__DIRECTIONS__
**1.** Please reproduce a section of the piece on Trump's return to the White House verbatim, starting at the words "Ah yes, the" and stopping after "now a new one.".
**2.** In the piece on Trump's return to the White House, which reporter asked him whether Joe Biden had left the traditional letter to his successor?

__SELECTED PASSAGE__
This is not your grandfather’s attention. It is not a passive thing, an article read or a news report digested. This attention — via smartphones — seizes you. It energises and angers you. It may change your view of life, of politics, of yourself. The algorithm is the message. Gaining any attention wins elections; that’s why the Democrats lost.

To many in the US, it’s the Democrats who are the extremists, not the new president. While his style is to keep ’em guessing, don’t ignore the political substance

This is why he won. This is how he will govern. Late in the evening on Monday came a moment that captured the political genius of Donald J Trump. He can grab attention out of a tin can.

The new president had made it to his desk in the Oval Office and was signing executive orders —which in theory lead to immediate action — in front of an assembled group of reporters. One of them, Fox News’s Peter Doocy, a friendly voice, asked him if Joe Biden had left the traditional letter to his successor.

The response was pure Trump: “He may have. Don’t they leave it in the desk? I don’t know.” With that, the new president rummaged in the drawers of the desk and discovered the letter. “Thank you, Peter. It could have been years before we found this thing.”

President Trump with his predecessor’s letter. AP

Performative, possibly even planned, yet unscripted. Made for TV, made for YouTube clips. Made, indeed, for TikTok. Jokey, inclusive, reactive.

And then on to signing something else: leaving the World Health Organisation (“This is a big one”) or ending birthright citizenship; the first easily done, the second probably impossible but what the heck, both signed and dispatched.

The point everyone made after the immediate fun was that the contrast with the humourless, semi-moribund end to the Biden years was so extreme as to be psychologically, almost physically, shocking to the nation.

Violent criminals pardoned, Panama threatened, sex and gender sorted; it carried on long after midnight and, like the Spanish Inquisition, could strike without warning.

Trump takes a victory lap in Las Vegas on Saturday, focused on his plan to exempt tips from taxes MANDEL NGAN/AFP/GETTY IMAGES

One can imagine Brian Hook, a trustee of the Wilson Center for Scholars at the end of a long diplomatic career, watching all this along with other Americans on the TV then going to bed, before waking to discover that Trump had not forgotten even him: in the middle of the night, via Truth Social, Hook was told “YOU’RE FIRED!”

For those of us dashing through the frigid Washington night from event to event, what was the story? We dared not sleep lest we, like Hook, woke up to a new world that had left us behind.

Ah yes, the conventional wisdom went, he was indeed energetic but wait till the hurdles come. Wait till it all gets tricky, with the courts rendering some of the orders void, with the immigration ambition — get rid of all those without proper papers — coming up against the fact that many of them are living decent American lives vital to the economy and to keeping inflation low. Ditto for tariffs, if they are imposed: muscular but self-defeating.

But this, perhaps, is a misunderstanding of the second age of Trump. The hurdles? Bring them on. And crash into them. Jump some, dump some. Pretend they weren’t there. Swerve round them even if the course is now a new one.

The phrase of the moment is this: “Attention is the new money in American politics.”

It is a profound truth. A truth with consequences for America — perhaps for us too — that are only now beginning to take shape. The net worth of the billionaires sitting around Trump at the inauguration caught the attention of many, but the more important point is that they hold the keys to attention itself in the modern world.

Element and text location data
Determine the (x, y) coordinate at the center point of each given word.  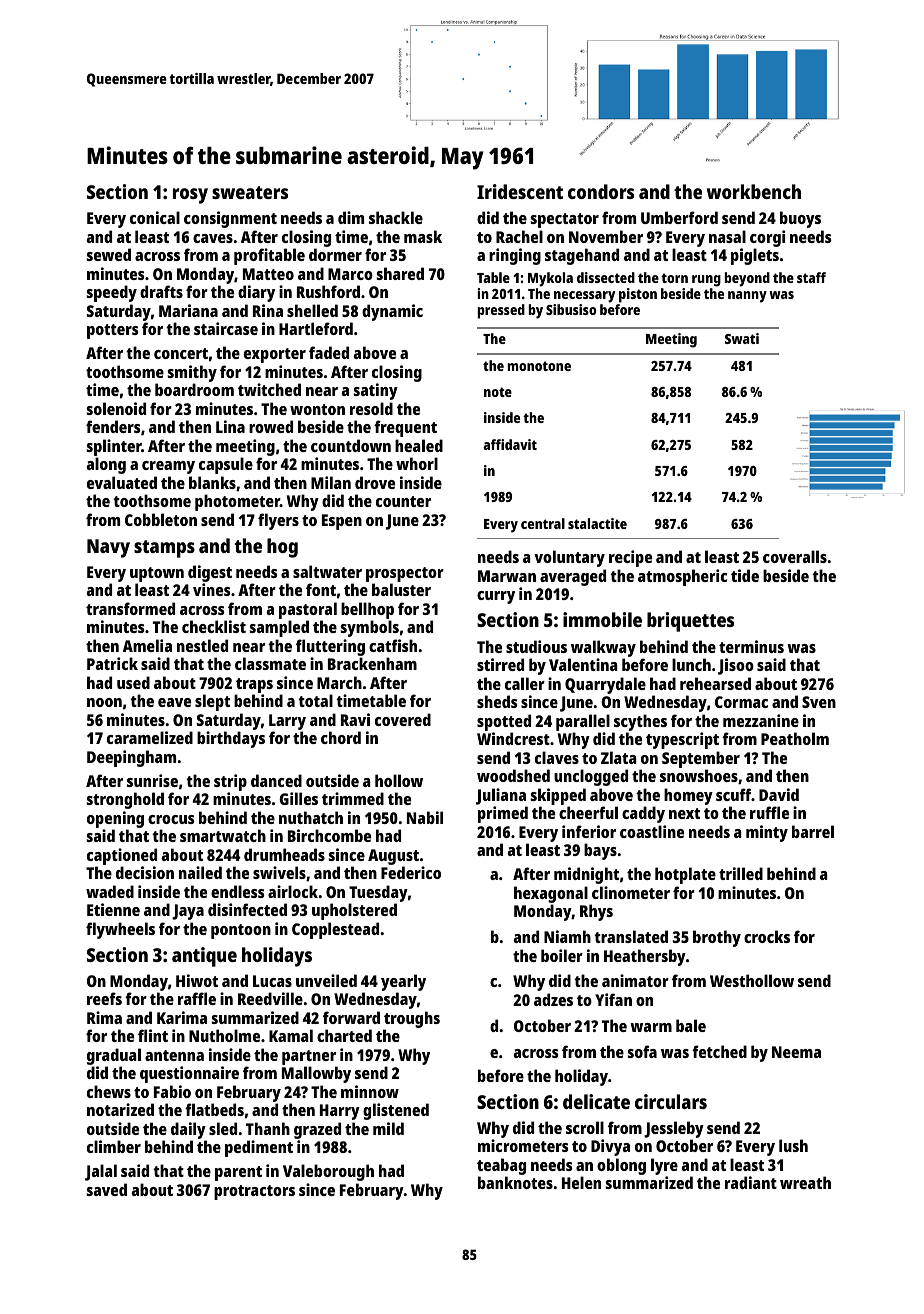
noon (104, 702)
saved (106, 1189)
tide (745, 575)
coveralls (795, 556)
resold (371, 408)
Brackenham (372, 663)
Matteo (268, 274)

__ANSWERS__
**1.**
Ah yes, the conventional wisdom went, he was indeed energetic but wait till the hurdles come. Wait till it all gets tricky, with the courts rendering some of the orders void, with the immigration ambition — get rid of all those without proper papers — coming up against the fact that many of them are living decent American lives vital to the economy and to keeping inflation low. Ditto for tariffs, if they are imposed: muscular but self-defeating.

But this, perhaps, is a misunderstanding of the second age of Trump. The hurdles? Bring them on. And crash into them. Jump some, dump some. Pretend they weren’t there. Swerve round them even if the course is now a new one.

**2.** Fox News's Peter Doocy